Written by Siddharth Badri (Independent Researcher)
It has been exactly a month since I arrived in Indonesia to start my yearlong ethnobotanical research (the study of plants and their practical uses through the traditional knowledge of local culture and people) on the Dayak community living in Kereng Bangkirai near the Sebangau National Park. I feel like the black sheep in a multitude of biologists, conservationists, and ethologists because I am the only social scientist as of now. But being the black sheep has more positives than negatives and I think it’s safe to say I have eased myself in with the rest of the BNF pack quite smoothly. That is mainly because of how welcoming and friendly everyone is, giving out a Zen vibe.

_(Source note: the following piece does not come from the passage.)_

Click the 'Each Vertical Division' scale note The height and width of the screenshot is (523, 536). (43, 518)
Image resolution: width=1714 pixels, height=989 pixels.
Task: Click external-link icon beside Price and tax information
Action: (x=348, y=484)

Every day is different and there is always something new to discover, especially when living in the forest. A couple of weeks back on my ‘jalan jalan’ (walk) in the Natural Laboratory of Peat-swamp Forest (LAHG), a special zone within the Sebangau National Park, with my project advisor and BNF’s Senior Project Coordinator, Hendri, we encountered a Borneo black tarantula near her nest. It was a beautiful encounter that reminded me of how unpredictable life in the forest really is.
It’s amazing how a peat-swamp ecosystem works given there is no soil in the ground and the water is so acidic. It has taken thousands of years for the trees to develop enormous strong roots and grow close to one another.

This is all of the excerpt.